_Selected text_:

---+---

Yoga has become a staple in holistic substance abuse programs — and with good reason. A combination of slow, conscious movements and relaxed breathing, yoga provides you with physical, mental, and spiritual benefits. Actor Colin Farrell credits his successful recovery from substance abuse, in part, to yoga.
Yoga and Body Chemistry
Many addictive substances cause low levels of GABA, an important nervous system and brain chemical. GABA regulates many central nervous system and muscular functions, including excitability and muscle tone. Research indicates regular yoga practice increases GABA levels by over 20 percent. As part of an inpatient substance abuse program, yoga helps restore your central nervous system function.
Yoga also stimulates the internal organs, helping the kidney, liver, and other organs function properly and purge toxins. As a result, you feel healthier and better about yourself.
Yoga and Self-Control
Impulsivity can result in drug abuse and increases the risk of relapse after treatment. As an addict, your brain learned to react automatically to substance abuse triggers. Yoga helps retrain your mind, lowering the risk you’ll fall back into old patterns of behavior.
Yoga does so by promoting mental and physical control. You perform each yoga movement with attentiveness and concentration. In the process, you teach yourself to think and react with attention, rather than falling into automatic behavioral patterns.
A Relaxed State of Mind
Substance abuse can over-stimulate the mind, causing insomnia, restlessness, or agitation. Conversely, some drugs depress mental activity, slowing thought processes and leaving the user feeling listless and apathetic. Both extremes make thinking and focusing difficult.
Yoga promotes a sense of deep, alert relaxation, helping reset the brain’s natural rhythms. The deep breathing associated with yoga calms anxiety and agitation. At the same time, the physical movements keep you alert and focused. Instead of operating at emotional and mental extremes, you develop a calm yet active mental state.
Most forms of yoga employ meditation, which helps heal the spirit as well as the body and mind. Acknowledging a higher power has been an important part of 12-step programs for many years. Yoga can help you connect to this higher power and reawaken your spirituality.
Yoga and Social Connections
Reestablishing social ties is an important step in the months after treatment. While you can practice yoga alone, you may want to consider regular yoga classes. Yoga classes offer a safe, controlled environment, providing you with the social support you need.

---+---

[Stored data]
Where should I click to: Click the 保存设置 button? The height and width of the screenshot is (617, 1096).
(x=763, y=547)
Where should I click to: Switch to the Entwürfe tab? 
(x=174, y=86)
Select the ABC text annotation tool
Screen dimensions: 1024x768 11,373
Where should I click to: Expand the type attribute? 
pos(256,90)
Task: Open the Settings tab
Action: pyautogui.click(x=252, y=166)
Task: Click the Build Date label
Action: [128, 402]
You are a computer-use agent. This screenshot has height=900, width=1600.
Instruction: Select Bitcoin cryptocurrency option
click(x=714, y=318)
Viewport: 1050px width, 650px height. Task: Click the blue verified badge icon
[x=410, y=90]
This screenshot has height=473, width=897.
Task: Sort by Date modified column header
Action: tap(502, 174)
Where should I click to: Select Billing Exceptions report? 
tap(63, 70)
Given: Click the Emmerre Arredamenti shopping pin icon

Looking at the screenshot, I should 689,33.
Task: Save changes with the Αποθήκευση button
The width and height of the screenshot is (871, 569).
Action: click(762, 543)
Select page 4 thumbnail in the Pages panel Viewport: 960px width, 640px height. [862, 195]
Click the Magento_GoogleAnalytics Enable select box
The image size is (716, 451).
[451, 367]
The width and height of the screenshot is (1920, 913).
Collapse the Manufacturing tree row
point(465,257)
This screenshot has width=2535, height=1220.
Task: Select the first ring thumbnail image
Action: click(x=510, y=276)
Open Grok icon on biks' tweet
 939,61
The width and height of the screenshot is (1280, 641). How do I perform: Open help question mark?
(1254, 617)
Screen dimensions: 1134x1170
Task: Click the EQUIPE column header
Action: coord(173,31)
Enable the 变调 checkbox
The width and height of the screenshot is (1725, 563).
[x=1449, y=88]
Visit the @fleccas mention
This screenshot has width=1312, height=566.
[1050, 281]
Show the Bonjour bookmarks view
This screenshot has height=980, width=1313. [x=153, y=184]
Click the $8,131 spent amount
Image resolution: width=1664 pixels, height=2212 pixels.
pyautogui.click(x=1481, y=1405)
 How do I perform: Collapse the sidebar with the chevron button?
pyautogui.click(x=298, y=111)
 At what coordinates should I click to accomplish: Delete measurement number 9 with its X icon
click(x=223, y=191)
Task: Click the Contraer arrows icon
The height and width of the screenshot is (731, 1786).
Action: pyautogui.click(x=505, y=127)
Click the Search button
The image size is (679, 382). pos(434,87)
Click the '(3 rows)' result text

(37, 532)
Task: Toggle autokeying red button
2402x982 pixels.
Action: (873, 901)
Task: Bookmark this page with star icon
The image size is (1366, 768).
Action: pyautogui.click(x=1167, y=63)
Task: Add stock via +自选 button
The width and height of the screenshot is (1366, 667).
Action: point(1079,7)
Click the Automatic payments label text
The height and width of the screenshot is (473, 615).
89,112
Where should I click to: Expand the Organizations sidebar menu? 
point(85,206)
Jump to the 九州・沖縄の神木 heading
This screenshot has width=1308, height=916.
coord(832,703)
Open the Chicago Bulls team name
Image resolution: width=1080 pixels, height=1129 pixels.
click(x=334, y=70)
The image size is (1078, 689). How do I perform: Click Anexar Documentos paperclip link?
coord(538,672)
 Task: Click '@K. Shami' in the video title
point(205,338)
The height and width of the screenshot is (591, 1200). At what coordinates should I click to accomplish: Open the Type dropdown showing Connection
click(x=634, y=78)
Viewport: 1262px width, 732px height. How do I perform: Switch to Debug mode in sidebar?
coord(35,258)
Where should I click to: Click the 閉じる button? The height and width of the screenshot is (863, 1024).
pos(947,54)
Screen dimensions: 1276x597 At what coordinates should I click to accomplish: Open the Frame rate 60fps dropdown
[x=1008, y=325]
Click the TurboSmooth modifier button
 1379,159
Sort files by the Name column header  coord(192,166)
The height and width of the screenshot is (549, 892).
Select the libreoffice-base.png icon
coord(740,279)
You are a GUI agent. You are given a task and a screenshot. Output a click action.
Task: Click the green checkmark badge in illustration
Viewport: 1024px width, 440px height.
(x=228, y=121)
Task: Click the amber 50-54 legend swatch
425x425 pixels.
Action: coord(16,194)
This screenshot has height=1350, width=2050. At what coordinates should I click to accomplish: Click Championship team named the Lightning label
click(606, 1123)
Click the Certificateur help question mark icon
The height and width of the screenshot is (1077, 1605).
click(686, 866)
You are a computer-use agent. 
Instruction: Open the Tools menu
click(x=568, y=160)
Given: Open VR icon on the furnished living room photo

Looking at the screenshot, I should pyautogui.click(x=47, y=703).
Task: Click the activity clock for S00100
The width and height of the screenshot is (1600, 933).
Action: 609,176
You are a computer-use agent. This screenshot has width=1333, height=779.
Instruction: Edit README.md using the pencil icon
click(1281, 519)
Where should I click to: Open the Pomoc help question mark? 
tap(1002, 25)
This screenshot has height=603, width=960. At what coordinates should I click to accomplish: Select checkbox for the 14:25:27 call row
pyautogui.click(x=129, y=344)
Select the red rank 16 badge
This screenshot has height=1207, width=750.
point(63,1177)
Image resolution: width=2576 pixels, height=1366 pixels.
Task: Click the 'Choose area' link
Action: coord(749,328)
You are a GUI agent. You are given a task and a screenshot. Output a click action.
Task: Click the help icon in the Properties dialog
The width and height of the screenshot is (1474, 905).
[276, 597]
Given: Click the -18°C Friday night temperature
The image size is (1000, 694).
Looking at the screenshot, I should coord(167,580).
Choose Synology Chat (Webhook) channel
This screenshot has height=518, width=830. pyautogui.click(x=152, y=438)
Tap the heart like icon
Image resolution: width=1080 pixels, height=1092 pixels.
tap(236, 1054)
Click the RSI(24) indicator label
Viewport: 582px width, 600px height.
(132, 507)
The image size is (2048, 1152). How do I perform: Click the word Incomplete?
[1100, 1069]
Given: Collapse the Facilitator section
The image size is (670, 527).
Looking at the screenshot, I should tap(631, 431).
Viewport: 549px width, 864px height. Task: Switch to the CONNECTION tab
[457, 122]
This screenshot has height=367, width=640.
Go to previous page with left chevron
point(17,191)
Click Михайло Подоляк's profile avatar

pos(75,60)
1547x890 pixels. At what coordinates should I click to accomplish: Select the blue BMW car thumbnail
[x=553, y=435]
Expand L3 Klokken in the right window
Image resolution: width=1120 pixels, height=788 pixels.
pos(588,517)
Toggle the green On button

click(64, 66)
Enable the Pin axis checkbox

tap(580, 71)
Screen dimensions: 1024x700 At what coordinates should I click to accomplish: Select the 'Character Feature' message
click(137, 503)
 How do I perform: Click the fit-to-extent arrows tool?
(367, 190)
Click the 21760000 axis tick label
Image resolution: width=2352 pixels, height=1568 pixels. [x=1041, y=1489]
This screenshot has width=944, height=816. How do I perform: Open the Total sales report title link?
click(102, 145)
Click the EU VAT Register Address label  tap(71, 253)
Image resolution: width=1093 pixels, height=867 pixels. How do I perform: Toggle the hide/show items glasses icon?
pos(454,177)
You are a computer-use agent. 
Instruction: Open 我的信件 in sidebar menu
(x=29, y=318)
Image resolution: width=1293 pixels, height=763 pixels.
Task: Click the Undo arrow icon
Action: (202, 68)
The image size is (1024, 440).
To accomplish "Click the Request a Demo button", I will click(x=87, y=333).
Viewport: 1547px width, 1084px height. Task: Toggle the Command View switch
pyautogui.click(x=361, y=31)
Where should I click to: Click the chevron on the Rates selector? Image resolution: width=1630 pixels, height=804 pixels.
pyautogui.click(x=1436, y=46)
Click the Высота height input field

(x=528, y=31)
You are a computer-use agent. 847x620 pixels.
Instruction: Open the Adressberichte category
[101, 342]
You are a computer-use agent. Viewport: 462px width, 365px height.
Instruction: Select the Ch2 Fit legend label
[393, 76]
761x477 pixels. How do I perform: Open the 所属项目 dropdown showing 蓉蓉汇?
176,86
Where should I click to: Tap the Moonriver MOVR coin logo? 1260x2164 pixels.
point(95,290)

---+---

_Exercise objective_:
Repeat the yoga text starting at "Yoga and Body" and ending at "nervous system function.", swapping "GABA" for "gamma-aminobutyric acid" everywhere it occurs.

_Response_:
Yoga and Body Chemistry
Many addictive substances cause low levels of gamma-aminobutyric acid, an important nervous system and brain chemical. gamma-aminobutyric acid regulates many central nervous system and muscular functions, including excitability and muscle tone. Research indicates regular yoga practice increases gamma-aminobutyric acid levels by over 20 percent. As part of an inpatient substance abuse program, yoga helps restore your central nervous system function.